No mundo corporativo, quando damos um zoom na área de RH, especificamente na gestão de Benefícios, identificamos que manter o custo do plano de saúde dentro dos valores orçados é com certeza um dos maiores desafios. De acordo com a pesquisa HR Trends 2019, realizada pela ProPay, 55,95% dos entrevistados consideram a gestão de Benefícios Estratégicos como uma atividade tática, ou seja, uma atividade importante que se encontra entre o meio termo entre operacional e estratégico. A gestão de Benefícios não é uma tarefa simples, pois o Plano de Saúde faz parte desse contexto. Fatores que provocam elevação dos custos Existem condições que são capazes de desorganizar as contas dos planos de saúde. O primeiro fator é o epidemiológico. Ele se dá com a redução das doenças transmissíveis e o aumento e prevalência das doenças crônicas. Nesta área os tratamentos são de longa duração e na maioria das vezes de alto custo. No Brasil as doenças crônicas são responsáveis por mais de 70% do total de mortes. O segundo fator é o demográfico. A migração da população para o interior dos estados levou com ela também a necessidade de tratamentos que antes eram exclusivos de grandes cidades, impactando assim o custo médico praticado nessas localidades.
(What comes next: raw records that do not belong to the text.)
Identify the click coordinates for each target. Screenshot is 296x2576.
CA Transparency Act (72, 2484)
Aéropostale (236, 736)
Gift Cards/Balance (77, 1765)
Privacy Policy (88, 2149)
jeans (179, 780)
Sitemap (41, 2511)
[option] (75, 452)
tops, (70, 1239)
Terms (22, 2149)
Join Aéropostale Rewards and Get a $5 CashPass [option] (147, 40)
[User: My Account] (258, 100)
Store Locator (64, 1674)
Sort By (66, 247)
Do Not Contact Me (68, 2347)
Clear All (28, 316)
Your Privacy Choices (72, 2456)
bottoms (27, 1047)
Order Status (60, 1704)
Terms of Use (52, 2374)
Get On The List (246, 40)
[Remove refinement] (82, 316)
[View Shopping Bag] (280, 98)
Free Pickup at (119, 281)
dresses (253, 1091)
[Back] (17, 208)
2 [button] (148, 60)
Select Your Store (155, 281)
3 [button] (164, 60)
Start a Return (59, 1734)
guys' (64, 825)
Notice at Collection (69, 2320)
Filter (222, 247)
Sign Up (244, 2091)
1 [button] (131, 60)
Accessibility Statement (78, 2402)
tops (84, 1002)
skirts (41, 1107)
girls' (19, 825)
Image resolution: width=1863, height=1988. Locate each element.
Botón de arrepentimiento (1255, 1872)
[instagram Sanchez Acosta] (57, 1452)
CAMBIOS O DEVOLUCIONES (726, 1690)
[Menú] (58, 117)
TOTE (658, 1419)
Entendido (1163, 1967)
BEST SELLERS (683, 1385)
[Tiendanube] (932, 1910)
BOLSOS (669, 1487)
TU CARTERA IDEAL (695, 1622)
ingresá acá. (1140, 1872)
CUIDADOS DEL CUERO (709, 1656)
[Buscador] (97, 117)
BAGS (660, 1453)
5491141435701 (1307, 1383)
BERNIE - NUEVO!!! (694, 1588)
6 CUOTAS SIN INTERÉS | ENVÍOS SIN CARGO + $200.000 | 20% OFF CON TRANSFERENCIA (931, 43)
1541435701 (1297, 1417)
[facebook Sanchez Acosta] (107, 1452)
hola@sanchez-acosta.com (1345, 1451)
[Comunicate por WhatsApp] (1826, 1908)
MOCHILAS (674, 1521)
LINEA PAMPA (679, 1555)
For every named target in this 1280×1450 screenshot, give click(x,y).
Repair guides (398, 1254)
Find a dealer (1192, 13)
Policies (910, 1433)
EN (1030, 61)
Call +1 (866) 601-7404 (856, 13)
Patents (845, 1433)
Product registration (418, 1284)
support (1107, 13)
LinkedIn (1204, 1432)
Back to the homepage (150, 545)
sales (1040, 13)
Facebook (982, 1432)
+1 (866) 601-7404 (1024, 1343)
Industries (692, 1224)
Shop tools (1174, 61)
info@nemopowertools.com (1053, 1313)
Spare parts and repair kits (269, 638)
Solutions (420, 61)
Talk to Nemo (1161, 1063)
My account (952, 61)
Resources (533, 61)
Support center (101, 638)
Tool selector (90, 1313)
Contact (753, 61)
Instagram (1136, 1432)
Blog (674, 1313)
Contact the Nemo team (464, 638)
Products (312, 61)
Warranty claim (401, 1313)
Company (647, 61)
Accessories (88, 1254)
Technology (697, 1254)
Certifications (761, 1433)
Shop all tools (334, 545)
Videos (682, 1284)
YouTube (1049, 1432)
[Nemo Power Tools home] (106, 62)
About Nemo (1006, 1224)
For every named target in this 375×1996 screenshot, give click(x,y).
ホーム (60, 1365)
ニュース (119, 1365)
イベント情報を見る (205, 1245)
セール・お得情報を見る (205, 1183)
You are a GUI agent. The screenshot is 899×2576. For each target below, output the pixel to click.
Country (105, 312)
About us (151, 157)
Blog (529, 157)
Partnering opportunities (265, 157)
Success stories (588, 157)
Empresas com colaboradores em diversas regiões precisam estar atentas na precificação e indicar para a consultoria que irá realizar o estudo a localização de cada um, pois com isso conseguirá custos mais justos. As alterações nas faixas etárias são o terceiro fator. O envelhecimento rápido da população está impactando o custo assistencial da saúde, uma vez que a idade traz consigo necessidades adicionais de tratamentos. Estudos demonstram que 80% dos custos com a saúde se dão após os 60 anos de idade. Estima-se que, em trinta anos, 30% dos brasileiros estarão acima dessa idade, número que hoje é de 12%. O quarto fator é a transição tecnológica e científica. Novos equipamentos, somados a uma nova geração de medicamentos, incrementam as estatísticas de sucesso no tratamento de doenças complexas e também na melhora da qualidade de vida dos pacientes com doenças crônicas. Isso faz com que as indústrias desse setor pratiquem margens de lucro acima da média de mercado, encarecendo o custo dos tratamentos. Nesse segmento, mais tecnologia significa mais custo.

Fonte: O Estado de São Paulo, 18 de Novembro de 2018.